# I've got my second dan black belt



## Manny (Jul 13, 2010)

Maybe this is not the place, but I want to share with you mis amigos  one of my bigest dreams.... http://www.martialtalk.com/forum/showthread.php?t=88647

Manny


----------



## Hand Sword (Jul 14, 2010)

Congratulations Manny! Keep the journey going. :asian:


----------



## Carol (Jul 19, 2010)

Hey Manny, that's been a long time coming!  Way to go! 

¡Felicidades!  Congratulations!


----------



## Rabu (Jul 19, 2010)

Congratulations!


----------



## Manny (Jul 21, 2010)

Thank you every one, even I've been out of kenpo for almost 7 weeks I am still dreaming of kenpo.

Earning my second dan black belt was a dream come true, and a goal I set about one year ago, yes my bb is in TKD (my main ma) but I really love any MA.

 Last friday I could not do my purple belt examination in kempo, I stop training kenpo on may because I wanted to focus on my TKD examniation, right now left ankle is hurt and I am doing therapy to fix it. I went to kenpo dojo to se my clasamates do their purple blet examniation and sensei asked me to examination but I hadn't have the time to master the short form 2 and wasn't prepared and rather prefer pass this examinatio and wait till next one and do an outstanding performance.

I am the old fashion way, I like to  work hard to earn the grade or belt.

I will be off the mat for about 3 weeks more healing my ankle but there is no single day I do kenpo in my mind.

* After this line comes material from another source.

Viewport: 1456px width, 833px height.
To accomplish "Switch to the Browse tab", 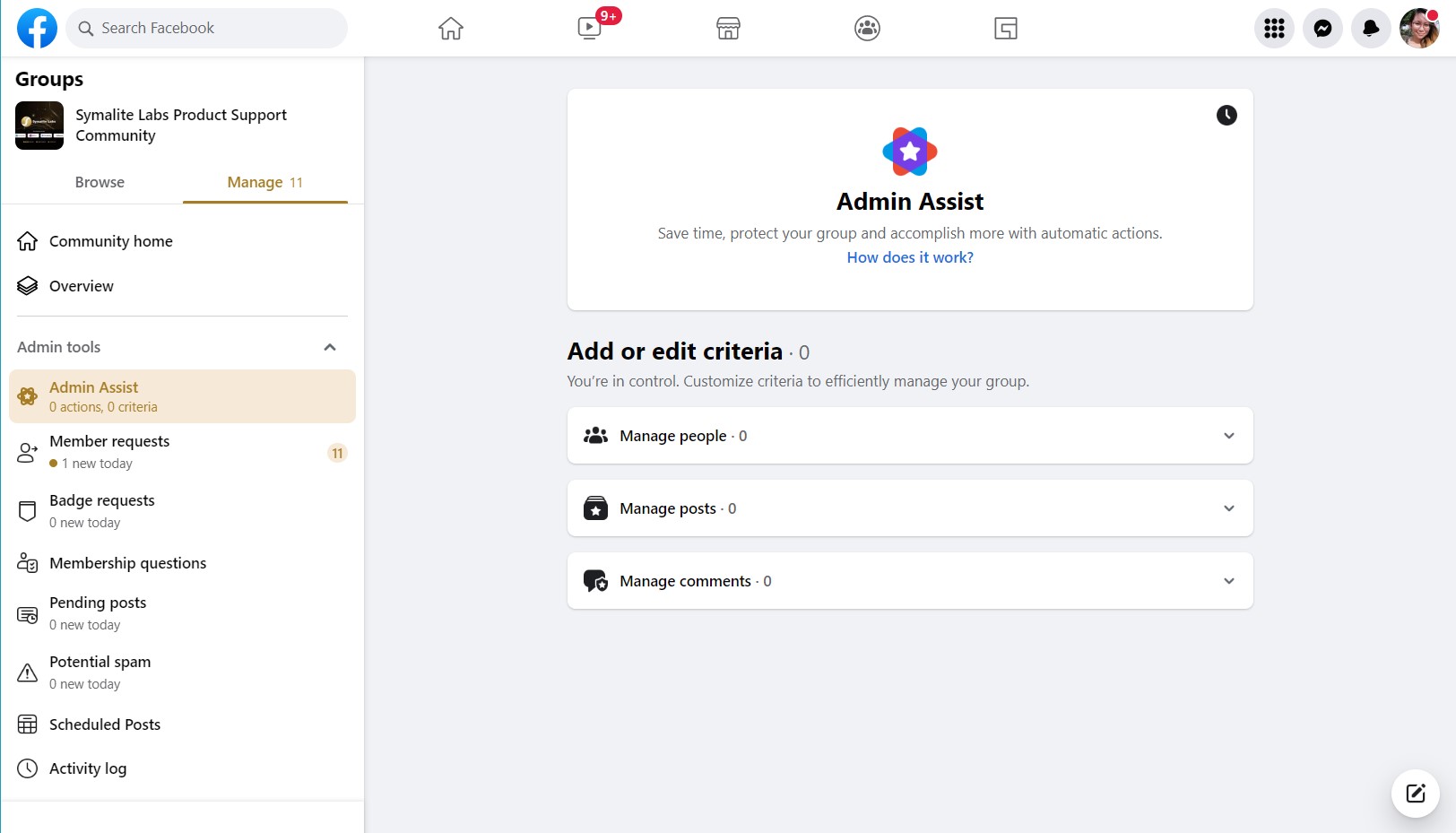I will (x=100, y=182).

Kenpo has been a good thing in my MA life, it has been a refreshment and an improvement to me, now my TKD is richer and my kenpo is growing, I feel they complement each other and want to blend or fushion them.

And yes... as you may see I love kenpo too.

Manny


----------



## Yondanchris (Jul 30, 2010)

Congrats, its a long road thats just begining.


----------